> Task directions
Set down each line of the listing below exactly as it is written.

·····

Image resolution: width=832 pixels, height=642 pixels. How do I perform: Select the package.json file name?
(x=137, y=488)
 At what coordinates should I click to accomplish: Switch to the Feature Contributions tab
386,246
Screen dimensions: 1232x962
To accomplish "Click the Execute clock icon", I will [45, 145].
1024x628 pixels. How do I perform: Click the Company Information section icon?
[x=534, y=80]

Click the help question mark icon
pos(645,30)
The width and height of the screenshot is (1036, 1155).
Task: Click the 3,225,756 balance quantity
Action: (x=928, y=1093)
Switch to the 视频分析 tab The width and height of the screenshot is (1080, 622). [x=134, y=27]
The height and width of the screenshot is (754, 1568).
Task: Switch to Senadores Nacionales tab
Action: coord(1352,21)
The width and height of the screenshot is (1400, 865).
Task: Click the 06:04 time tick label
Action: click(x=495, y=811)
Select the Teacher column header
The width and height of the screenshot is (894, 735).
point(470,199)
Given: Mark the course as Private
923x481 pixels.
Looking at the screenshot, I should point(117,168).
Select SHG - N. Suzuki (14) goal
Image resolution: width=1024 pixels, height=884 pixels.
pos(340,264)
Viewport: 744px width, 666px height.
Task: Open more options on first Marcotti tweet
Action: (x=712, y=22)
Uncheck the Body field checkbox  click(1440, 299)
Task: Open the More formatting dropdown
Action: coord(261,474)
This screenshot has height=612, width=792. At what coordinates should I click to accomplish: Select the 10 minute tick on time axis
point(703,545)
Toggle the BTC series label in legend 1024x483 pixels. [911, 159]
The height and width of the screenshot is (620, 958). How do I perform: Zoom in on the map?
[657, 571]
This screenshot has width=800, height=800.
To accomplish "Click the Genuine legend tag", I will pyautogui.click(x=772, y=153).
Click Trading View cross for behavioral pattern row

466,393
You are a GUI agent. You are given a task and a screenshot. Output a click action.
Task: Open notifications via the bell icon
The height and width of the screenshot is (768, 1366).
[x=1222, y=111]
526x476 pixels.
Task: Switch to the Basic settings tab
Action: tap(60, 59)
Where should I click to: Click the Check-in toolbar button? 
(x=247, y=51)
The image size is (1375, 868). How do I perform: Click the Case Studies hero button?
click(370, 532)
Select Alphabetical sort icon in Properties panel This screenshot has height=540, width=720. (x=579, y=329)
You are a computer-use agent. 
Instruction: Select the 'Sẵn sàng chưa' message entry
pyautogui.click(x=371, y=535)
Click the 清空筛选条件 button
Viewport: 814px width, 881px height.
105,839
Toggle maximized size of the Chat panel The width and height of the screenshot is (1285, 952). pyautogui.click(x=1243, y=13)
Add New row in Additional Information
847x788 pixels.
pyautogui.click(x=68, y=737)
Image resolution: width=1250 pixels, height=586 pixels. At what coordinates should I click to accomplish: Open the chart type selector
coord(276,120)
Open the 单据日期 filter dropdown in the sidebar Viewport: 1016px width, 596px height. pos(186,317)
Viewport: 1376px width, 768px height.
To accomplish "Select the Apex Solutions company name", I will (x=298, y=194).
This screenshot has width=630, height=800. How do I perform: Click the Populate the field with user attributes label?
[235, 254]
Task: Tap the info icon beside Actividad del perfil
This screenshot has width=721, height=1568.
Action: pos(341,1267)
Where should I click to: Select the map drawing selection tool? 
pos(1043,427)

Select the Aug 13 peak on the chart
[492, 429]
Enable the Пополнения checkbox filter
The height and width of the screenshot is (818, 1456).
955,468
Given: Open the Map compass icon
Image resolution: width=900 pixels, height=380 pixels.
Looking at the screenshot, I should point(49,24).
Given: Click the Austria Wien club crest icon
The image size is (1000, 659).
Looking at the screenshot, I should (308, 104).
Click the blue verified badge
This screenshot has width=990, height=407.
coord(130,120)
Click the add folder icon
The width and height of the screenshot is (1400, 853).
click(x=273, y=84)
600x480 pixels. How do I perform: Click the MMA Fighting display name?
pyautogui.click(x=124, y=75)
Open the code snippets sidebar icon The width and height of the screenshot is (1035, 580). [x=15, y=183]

·····

> Solution
Image resolution: width=832 pixels, height=642 pixels. How do I perform: Select the package.json file name?
(x=137, y=488)
 At what coordinates should I click to accomplish: Switch to the Feature Contributions tab
386,246
Screen dimensions: 1232x962
To accomplish "Click the Execute clock icon", I will [45, 145].
1024x628 pixels. How do I perform: Click the Company Information section icon?
[x=534, y=80]

Click the help question mark icon
pos(645,30)
The width and height of the screenshot is (1036, 1155).
Task: Click the 3,225,756 balance quantity
Action: (x=928, y=1093)
Switch to the 视频分析 tab The width and height of the screenshot is (1080, 622). [x=134, y=27]
The height and width of the screenshot is (754, 1568).
Task: Switch to Senadores Nacionales tab
Action: coord(1352,21)
The width and height of the screenshot is (1400, 865).
Task: Click the 06:04 time tick label
Action: click(x=495, y=811)
Select the Teacher column header
The width and height of the screenshot is (894, 735).
point(470,199)
Given: Mark the course as Private
923x481 pixels.
Looking at the screenshot, I should point(117,168).
Select SHG - N. Suzuki (14) goal
Image resolution: width=1024 pixels, height=884 pixels.
pos(340,264)
Viewport: 744px width, 666px height.
Task: Open more options on first Marcotti tweet
Action: (x=712, y=22)
Uncheck the Body field checkbox  click(1440, 299)
Task: Open the More formatting dropdown
Action: coord(261,474)
This screenshot has height=612, width=792. At what coordinates should I click to accomplish: Select the 10 minute tick on time axis
point(703,545)
Toggle the BTC series label in legend 1024x483 pixels. [911, 159]
The height and width of the screenshot is (620, 958). How do I perform: Zoom in on the map?
[657, 571]
This screenshot has width=800, height=800.
To accomplish "Click the Genuine legend tag", I will pyautogui.click(x=772, y=153).
Click Trading View cross for behavioral pattern row

466,393
You are a GUI agent. You are given a task and a screenshot. Output a click action.
Task: Open notifications via the bell icon
The height and width of the screenshot is (768, 1366).
[x=1222, y=111]
526x476 pixels.
Task: Switch to the Basic settings tab
Action: tap(60, 59)
Where should I click to: Click the Check-in toolbar button? 
(x=247, y=51)
The image size is (1375, 868). How do I perform: Click the Case Studies hero button?
click(370, 532)
Select Alphabetical sort icon in Properties panel This screenshot has height=540, width=720. (x=579, y=329)
You are a computer-use agent. 
Instruction: Select the 'Sẵn sàng chưa' message entry
pyautogui.click(x=371, y=535)
Click the 清空筛选条件 button
Viewport: 814px width, 881px height.
105,839
Toggle maximized size of the Chat panel The width and height of the screenshot is (1285, 952). pyautogui.click(x=1243, y=13)
Add New row in Additional Information
847x788 pixels.
pyautogui.click(x=68, y=737)
Image resolution: width=1250 pixels, height=586 pixels. At what coordinates should I click to accomplish: Open the chart type selector
coord(276,120)
Open the 单据日期 filter dropdown in the sidebar Viewport: 1016px width, 596px height. pos(186,317)
Viewport: 1376px width, 768px height.
To accomplish "Select the Apex Solutions company name", I will (x=298, y=194).
This screenshot has width=630, height=800. How do I perform: Click the Populate the field with user attributes label?
[235, 254]
Task: Tap the info icon beside Actividad del perfil
This screenshot has width=721, height=1568.
Action: pos(341,1267)
Where should I click to: Select the map drawing selection tool? 
pos(1043,427)

Select the Aug 13 peak on the chart
[492, 429]
Enable the Пополнения checkbox filter
The height and width of the screenshot is (818, 1456).
955,468
Given: Open the Map compass icon
Image resolution: width=900 pixels, height=380 pixels.
Looking at the screenshot, I should point(49,24).
Given: Click the Austria Wien club crest icon
The image size is (1000, 659).
Looking at the screenshot, I should (308, 104).
Click the blue verified badge
This screenshot has width=990, height=407.
coord(130,120)
Click the add folder icon
The width and height of the screenshot is (1400, 853).
click(x=273, y=84)
600x480 pixels. How do I perform: Click the MMA Fighting display name?
pyautogui.click(x=124, y=75)
Open the code snippets sidebar icon The width and height of the screenshot is (1035, 580). [x=15, y=183]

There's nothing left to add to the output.